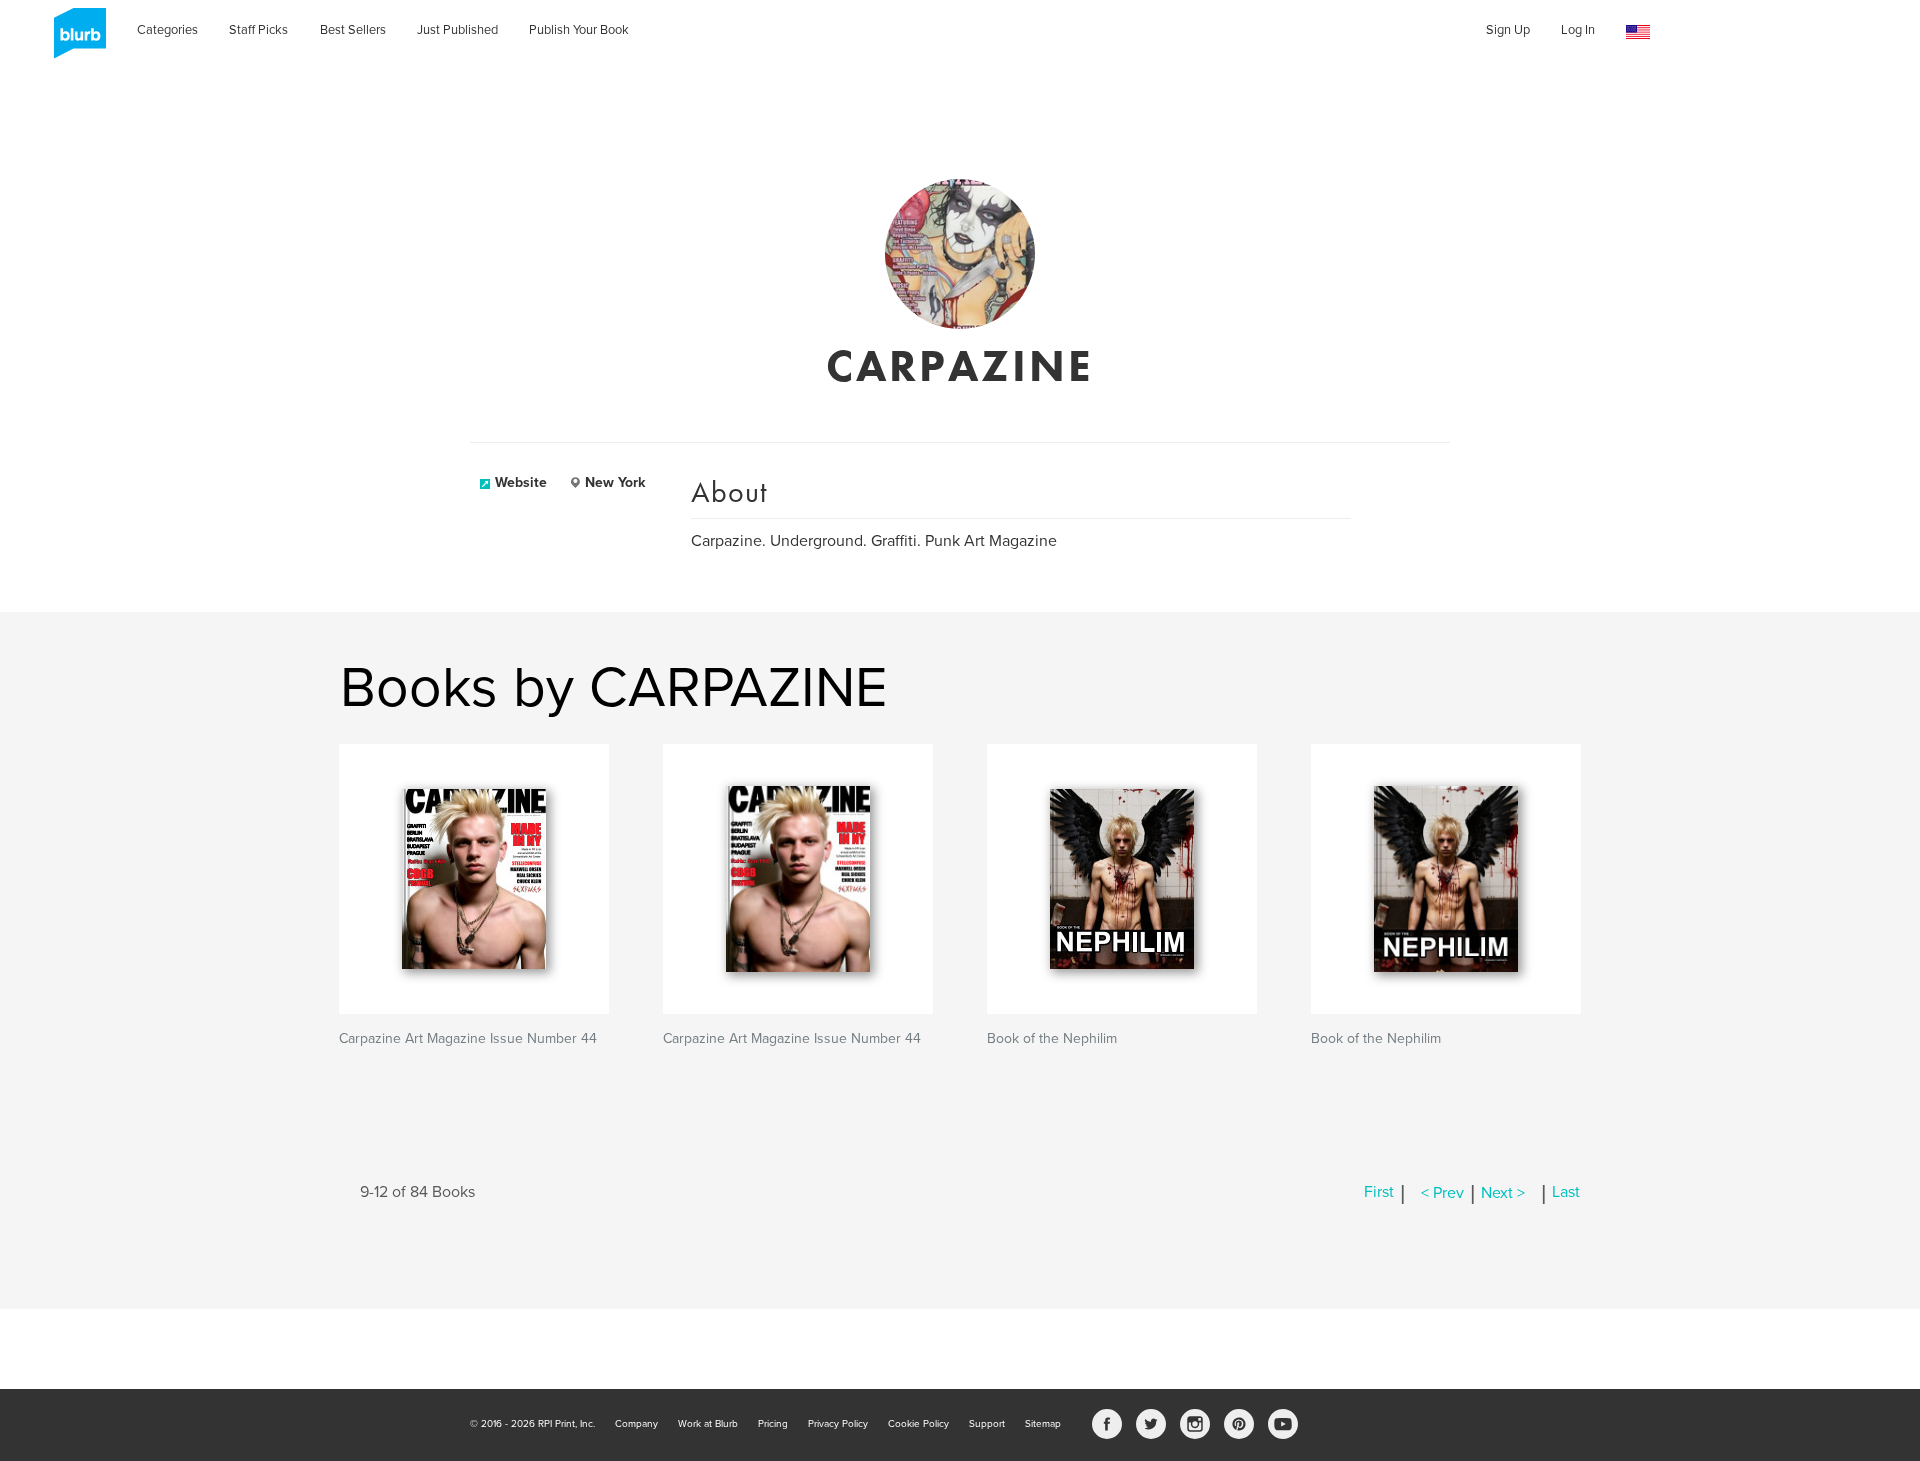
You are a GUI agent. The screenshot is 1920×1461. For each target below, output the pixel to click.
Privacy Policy (838, 1424)
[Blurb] (74, 40)
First (1379, 1193)
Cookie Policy (918, 1424)
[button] (1638, 32)
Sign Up (1508, 30)
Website (521, 482)
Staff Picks (258, 30)
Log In (1578, 30)
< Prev (1442, 1193)
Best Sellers (353, 30)
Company (636, 1424)
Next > (1503, 1193)
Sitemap (1043, 1424)
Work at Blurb (708, 1424)
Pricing (773, 1424)
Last (1566, 1193)
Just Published (457, 30)
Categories (167, 30)
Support (987, 1424)
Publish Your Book (579, 30)
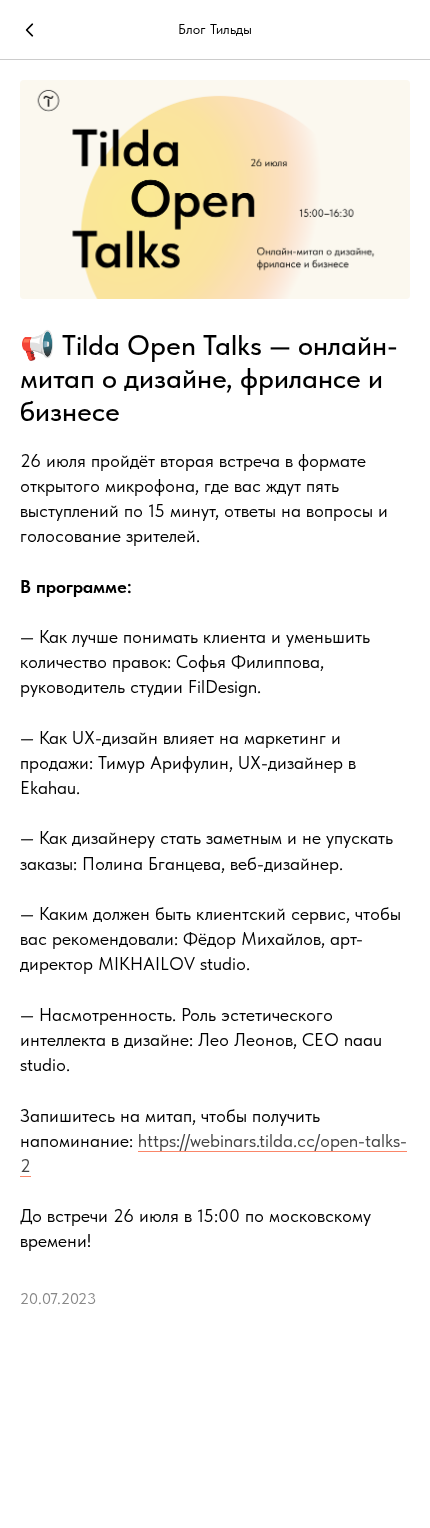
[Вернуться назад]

######

• PROBLEM
Copy out the full material exactly. Pictures should not appear in it.

• OUTPUT FOR THIS TASK
You are a GUI agent. The screenshot is 1920×1461. For each target below, output the pixel to click.
Privacy Policy (838, 1424)
[Blurb] (74, 40)
First (1379, 1193)
Cookie Policy (918, 1424)
[button] (1638, 32)
Sign Up (1508, 30)
Website (521, 482)
Staff Picks (258, 30)
Log In (1578, 30)
< Prev (1442, 1193)
Best Sellers (353, 30)
Company (636, 1424)
Next > (1503, 1193)
Sitemap (1043, 1424)
Work at Blurb (708, 1424)
Pricing (773, 1424)
Last (1566, 1193)
Just Published (457, 30)
Categories (167, 30)
Support (987, 1424)
Publish Your Book (579, 30)
[Вернуться назад]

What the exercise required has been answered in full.